Session Question

[DarkAngelBGE]

I was just wondering if one can't achieve the same what sessions achieve just with the setcookie() function.

For example:

Code:

setcookie( "uname", "$uname", time() + (3600 * 24 * 56) );
setcookie("upassword", "$upassword", time() + (3600 * 24 * 56));

// have code here to check if $uname and $password are valid

// if yes, display content, if not, display error message

Well, the disadvantages are that you can't have a "remember me?" thing and also the browser must support cookies or else you would have to login on every page you visit.

Meh, I just figured the disadvantages out myself, posting this nevertheless to get some more input.

[cfm]

Let's put in this way: many browsers don't support cookies, and if a user's cookie folder/file is too full, more can't be added.
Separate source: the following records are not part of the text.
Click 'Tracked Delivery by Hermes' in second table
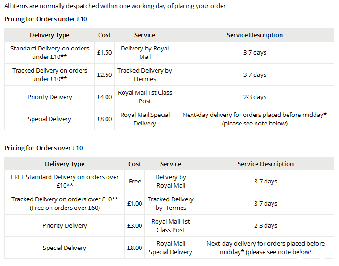This screenshot has height=266, width=339. (171, 203)
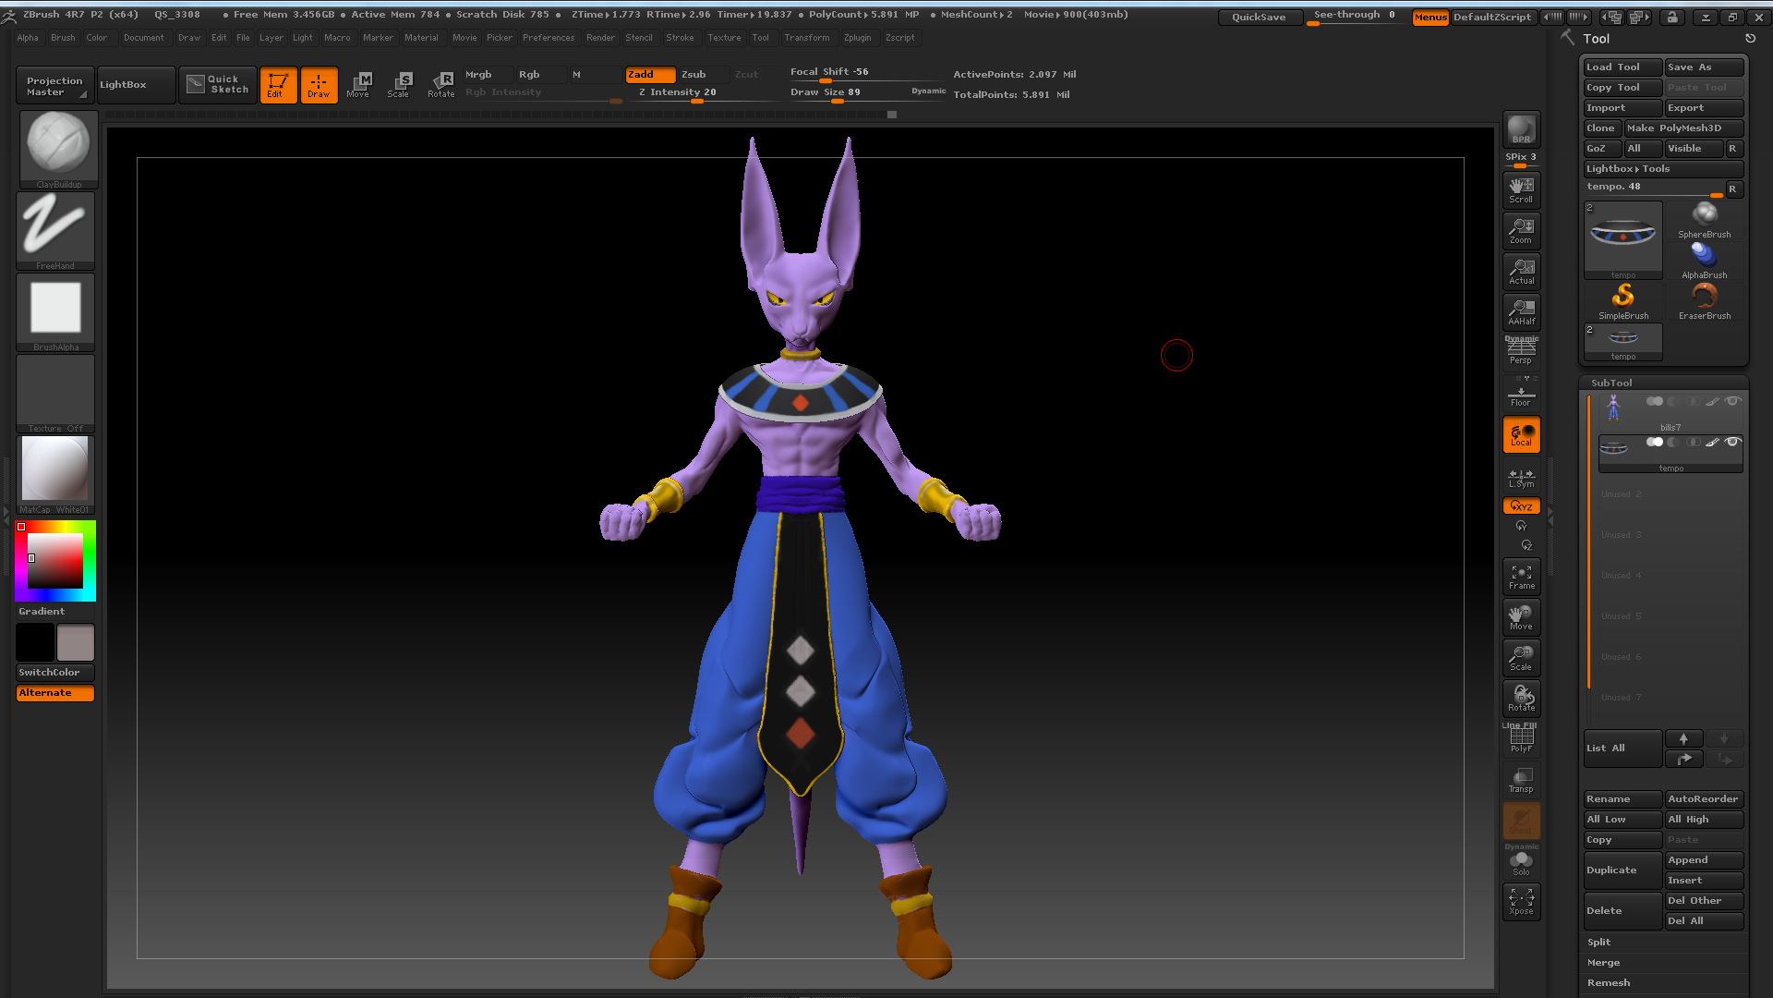Toggle eye visibility for tempo subtool
This screenshot has height=998, width=1773.
1733,442
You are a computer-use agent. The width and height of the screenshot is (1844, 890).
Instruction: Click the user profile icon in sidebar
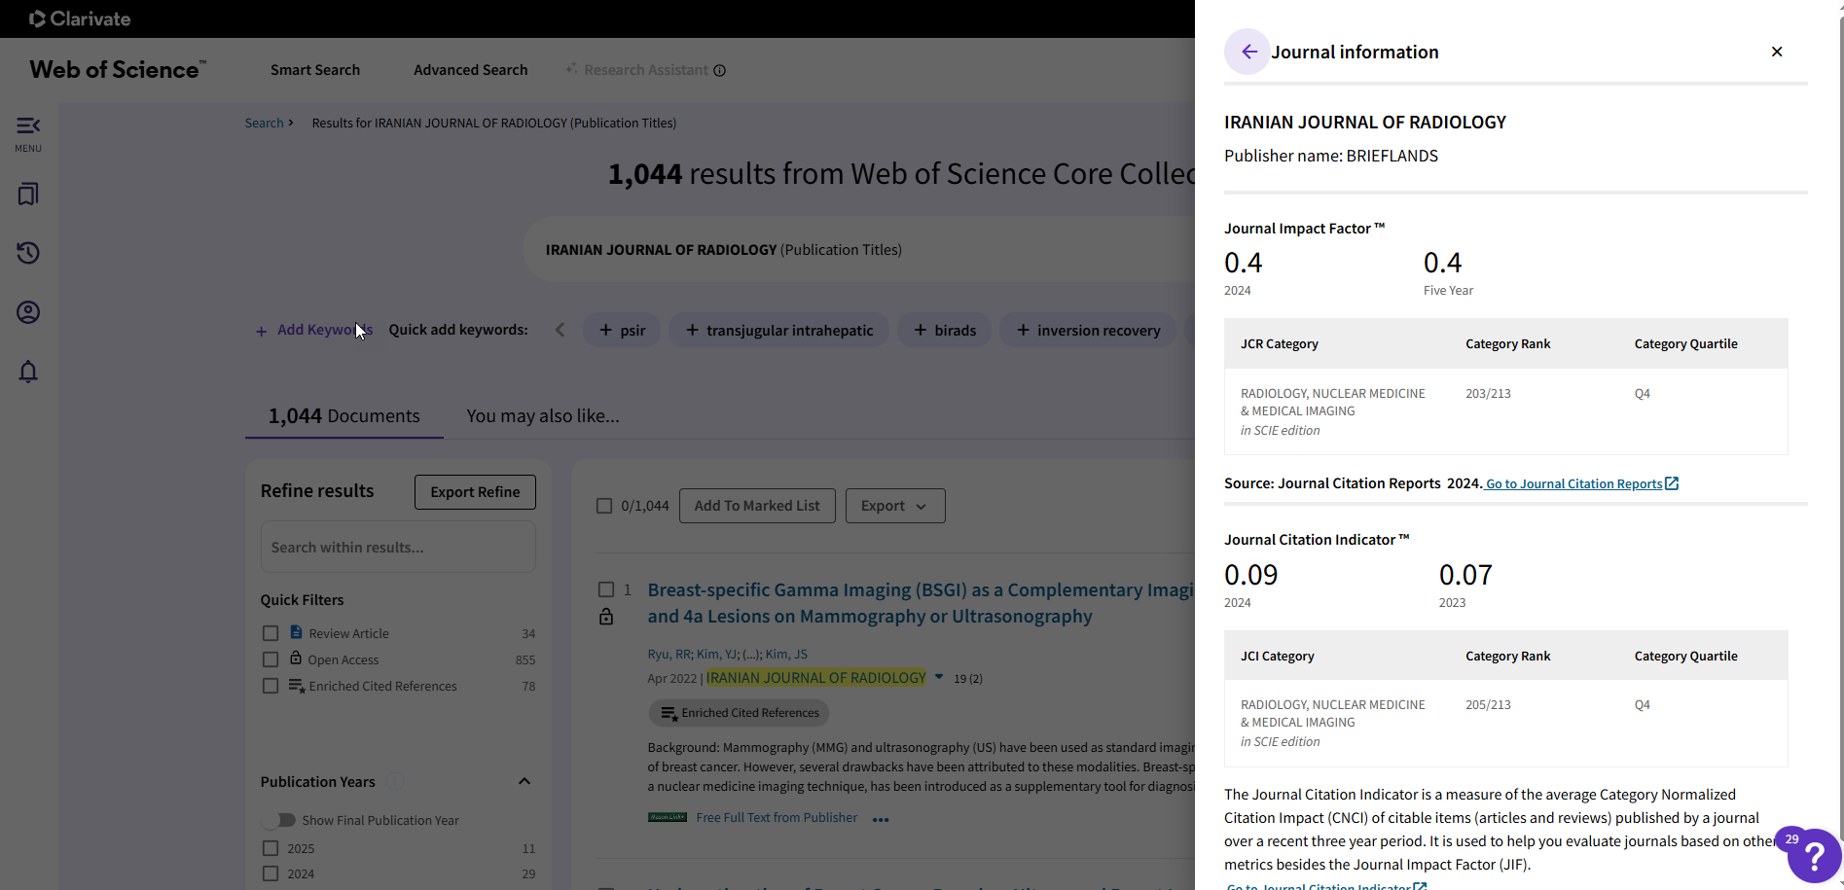pos(28,312)
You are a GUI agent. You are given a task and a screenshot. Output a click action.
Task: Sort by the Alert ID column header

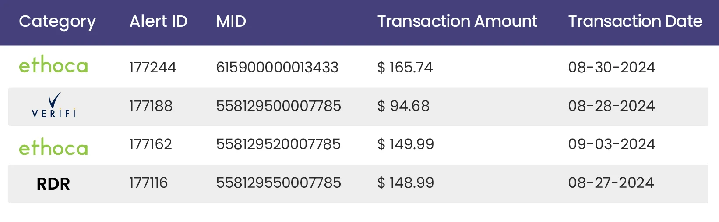tap(159, 21)

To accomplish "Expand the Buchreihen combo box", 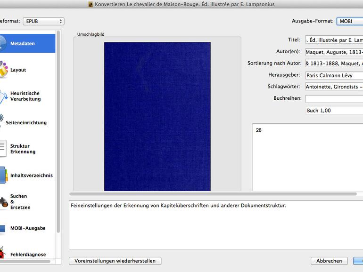I will pyautogui.click(x=334, y=99).
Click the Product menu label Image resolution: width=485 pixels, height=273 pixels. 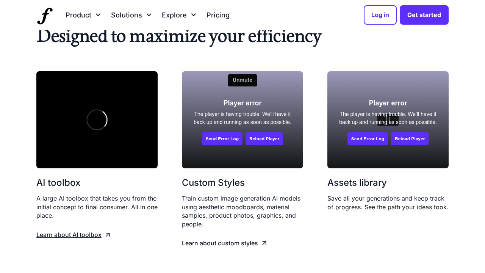pyautogui.click(x=78, y=15)
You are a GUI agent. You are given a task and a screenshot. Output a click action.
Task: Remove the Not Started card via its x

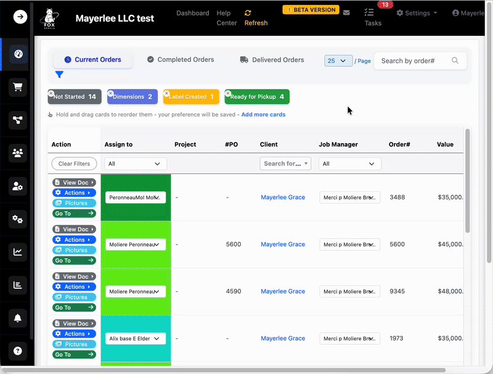tap(51, 93)
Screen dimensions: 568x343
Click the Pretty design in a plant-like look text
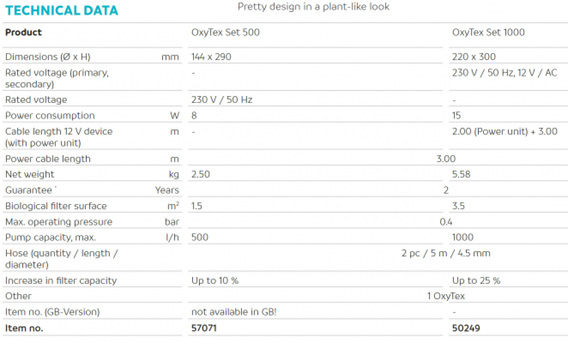[x=314, y=7]
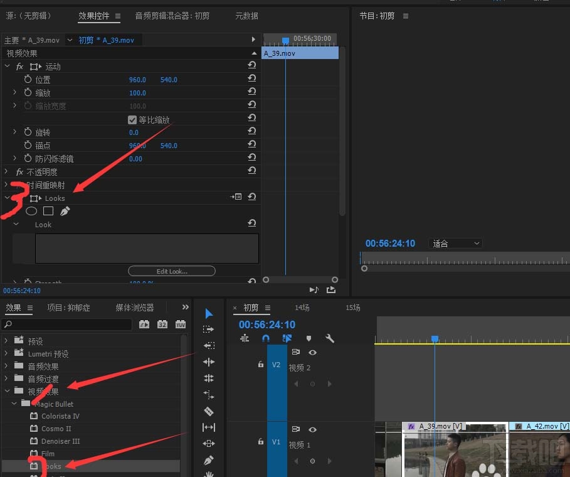Uncheck the 等比缩放 uniform scale checkbox

(x=132, y=119)
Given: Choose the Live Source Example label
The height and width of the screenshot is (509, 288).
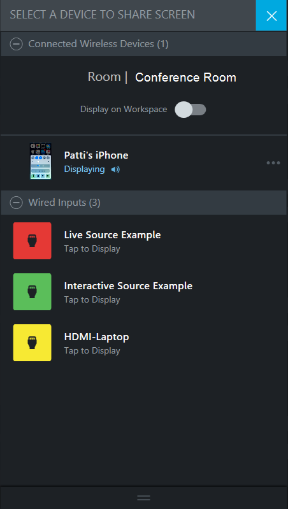Looking at the screenshot, I should pyautogui.click(x=112, y=234).
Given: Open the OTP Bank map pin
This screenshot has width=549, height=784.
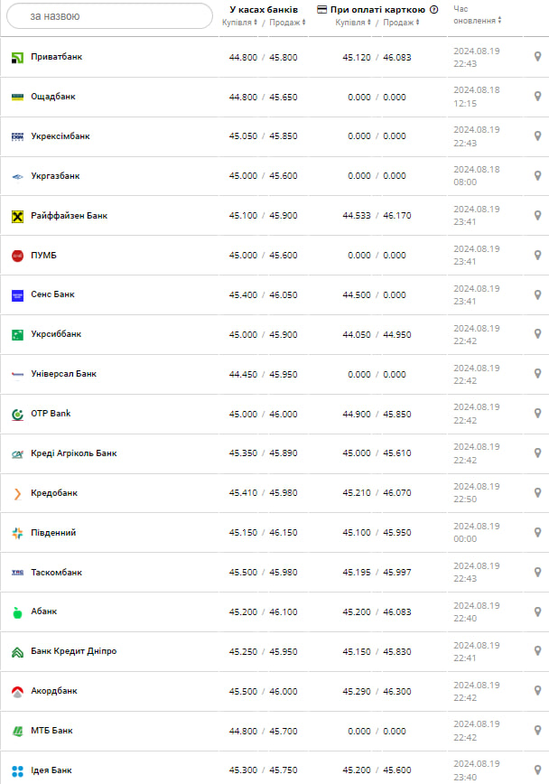Looking at the screenshot, I should pos(537,414).
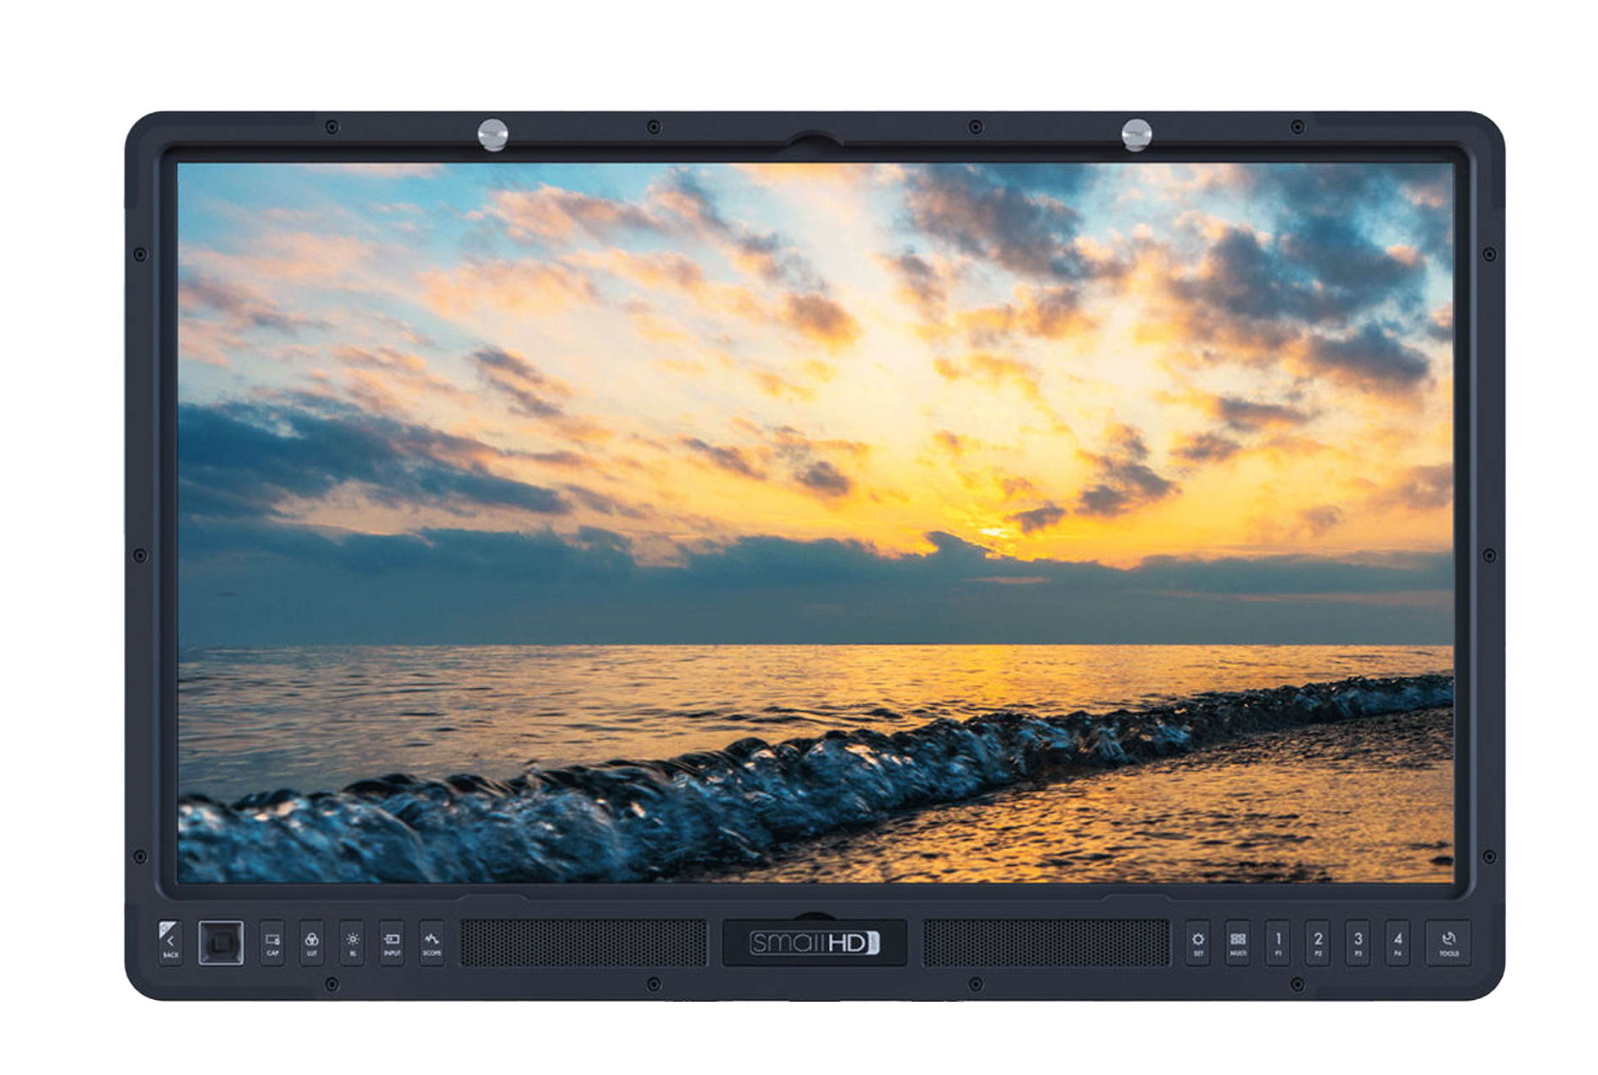Screen dimensions: 1598x1075
Task: Open the LUT selection button
Action: 314,943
I recommend sessions.

[website]

But you know sessions use cookies to (but if cookies are not supported by the user it places the id in the url).
There are some things I dislike with the idea of not using cookies (that is store the session id in the url). The first thing is that it is in the url, so everyone can look over your shoulder and see it (even though it is propably to complicated to remember). The second thing which is the most important is that the session id gets saved in history, that means if someone else uses your computer browser, he can see in the history the page with the session id attached to the url, this poses a possible security threat.

I do force users to use cookies, most (almost all) browsers do support cookies and if the user is using browser that doesn't support cookies, I would simply inform him of that and give him link to download a browser that does support cookies.

Now this post has becomed much longer then planned so I will stop now.

[DarkAngelBGE]

Hmm..nice view website. There are some good arguments in it.

Some advice to empty the history would be good too, though.